**Texte à lire:**
☆ ☆ ☆ ☆ ☆ ☆ ☆

Bonn (AFP) – La France n’a aucune chance d’atteindre en l’état son objectif de neutralité carbone, vient d’avertir le Haut conseil pour le climat. Que recouvre cette notion et quels pays veulent l’atteindre ?
Définition
Les nations sont réunies jusqu’à jeudi à Bonn, en Allemagne, pour des discussions sur la mise en œuvre de l’Accord de Paris de 2015. Cet accord a posé le principe d’une diminution des « émissions de gaz à effet de serre le plus tôt possible, pour une neutralité des émissions dans la seconde partie du siècle ».
La neutralité carbone consiste pour un pays à ne pas émettre plus de gaz à effet de serre, responsables du réchauffement climatique, qu’il ne peut en absorber via par exemple les forêts et les sols.
Les pays engagés
Deux petits pays, le Bhoutan et le Suriname, ont déjà atteint la neutralité carbone, selon une étude de l’ONG britannique ECIU présentée en marge de négociations sur le climat à Bonn.
Le Royaume-Uni, la France, l’Espagne et la Nouvelle-Zélande veulent atteindre la neutralité carbone d’ici 2050 et inscrire cet objectif dans la loi.
La Suède et la Norvège l’ont déjà fait et une dizaine de pays (Uruguay, Finlande, Chili, Costa Rica, Portugal, Fidji…) l’évoquent dans des documents.
Mais les échéances visées divergent de 2030 à 2050 tout comme la définition retenue. « Est-ce que cela recouvre tous les gaz à effet de serre » ? Ou seulement le CO2 ?
Les secteurs concernés
Le bâtiment, les transports, l’agriculture, l’industrie devront drastiquement réduire leurs émissions de gaz à effet de serre pour atteindre cet objectif.
D’autres secteurs peuvent passer à travers les mailles du filet. Les émissions liées aux transports internationaux (aviation et maritime) « sont exclues du projet de loi énergie de la France dans sa forme actuelle » relèvent Corinne Le Quéré, présidente du Haut conseil pour le climat (HCC) qui vient de rendre un rapport sur la politique climatique de la France, et l’économiste Céline Guivarch.
L’empreinte carbone liée aux importations n’est souvent pas prise en compte dans le calcul des émissions.
Atteindre la neutralité carbone ne doit pas non plus se faire via un système de compensation qui ferait « porter l’effort sur d’autres pays » ou en comptant trop sur des solutions technologiques, avertit Teresa Anderson de l’ONG ActionAid.

☆ ☆ ☆ ☆ ☆ ☆ ☆

**Données fournies:**
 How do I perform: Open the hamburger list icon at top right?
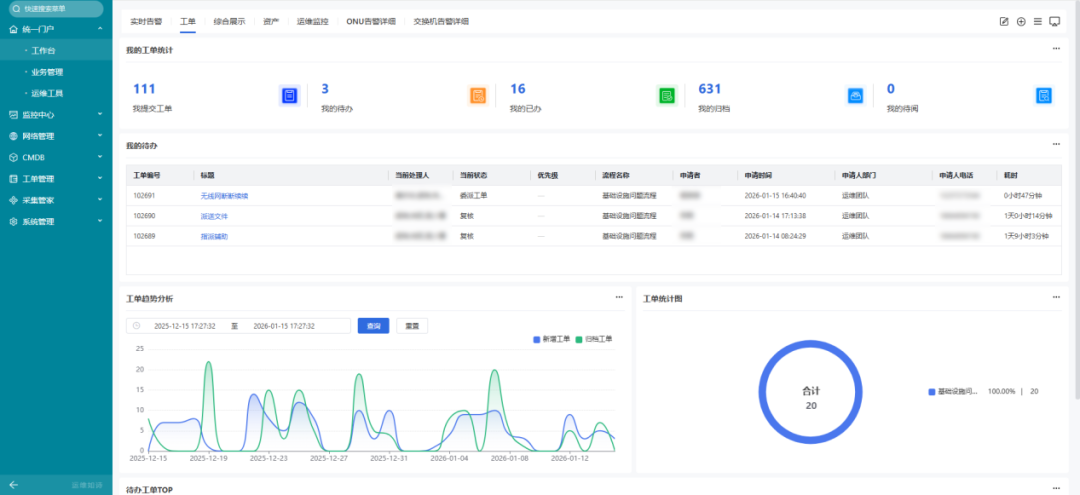click(1037, 21)
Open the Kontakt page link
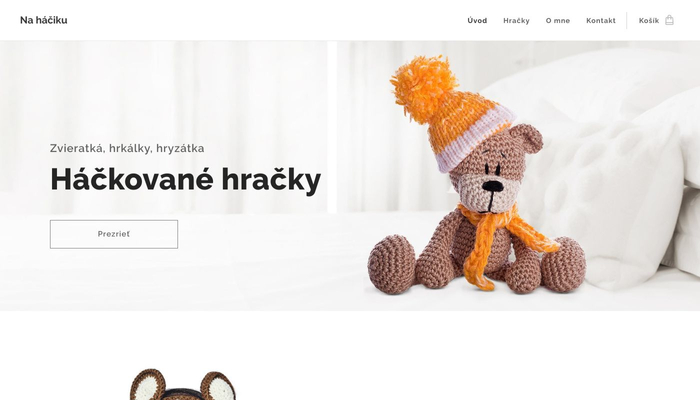The image size is (700, 400). point(601,21)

☆ ☆ ☆ ☆ ☆ ☆ ☆

**Consignes de l'exercice:**
1. D'après le texte sur la neutralité carbone, quels sont les deux pays qui ont déjà atteint cette neutralité ?
2. Reprenez le passage du texte sur la neutralité carbone qui commence par « Bonn (AFP) – » et se poursuit jusqu'à « veulent l’atteindre ? », en renommant « Haut conseil pour le climat » en « Conseil supérieur du climat ».
3. Poursuivez le texte sur la neutralité carbone à partir de l'endroit où il s'arrête.
La liste ci-dessus ne joue aucun rôle ici.

**Réponses attendues:**
1. Le Bhoutan et le Suriname.

2.
Bonn (AFP) – La France n’a aucune chance d’atteindre en l’état son objectif de neutralité carbone, vient d’avertir le Conseil supérieur du climat. Que recouvre cette notion et quels pays veulent l’atteindre ?

3.
Les forêts, les sols et les océans sont des acteurs essentiels pour stocker le carbone. Mais « les pressions en cours sur les écosystèmes et l’érosion accélérée de la biodiversité, les impacts attendus du changement climatique sur ceux-ci (…) rendent leur futur, et notre capacité à agir dessus, incertains », relève l’institut français IDDRI.
Un changement de mode de vie important
Atteindre zéro émission nette « va nécessiter une véritable transformation de l’énergie que nous utilisons, de la façon dont nous chauffons nos maisons, dont nous voyageons », a souligné Archie Young, en charge de la délégation britannique à Bonn.
Quelle échéance et à quel rythme ?
Le Groupe d’experts intergouvernemental sur l’évolution du climat (Giec) a publié en 2018 un rapport de référence sur les conséquences du réchauffement climatique. Pour le contenir à 1,5°C, les émissions de CO2 doivent chuter bien avant 2030 (-45% d’ici 2030) et le monde atteindre une neutralité carbone en 2050.
Des ONG estiment que l’objectif des pays développés doit être plus ambitieux et viser plutôt 2030.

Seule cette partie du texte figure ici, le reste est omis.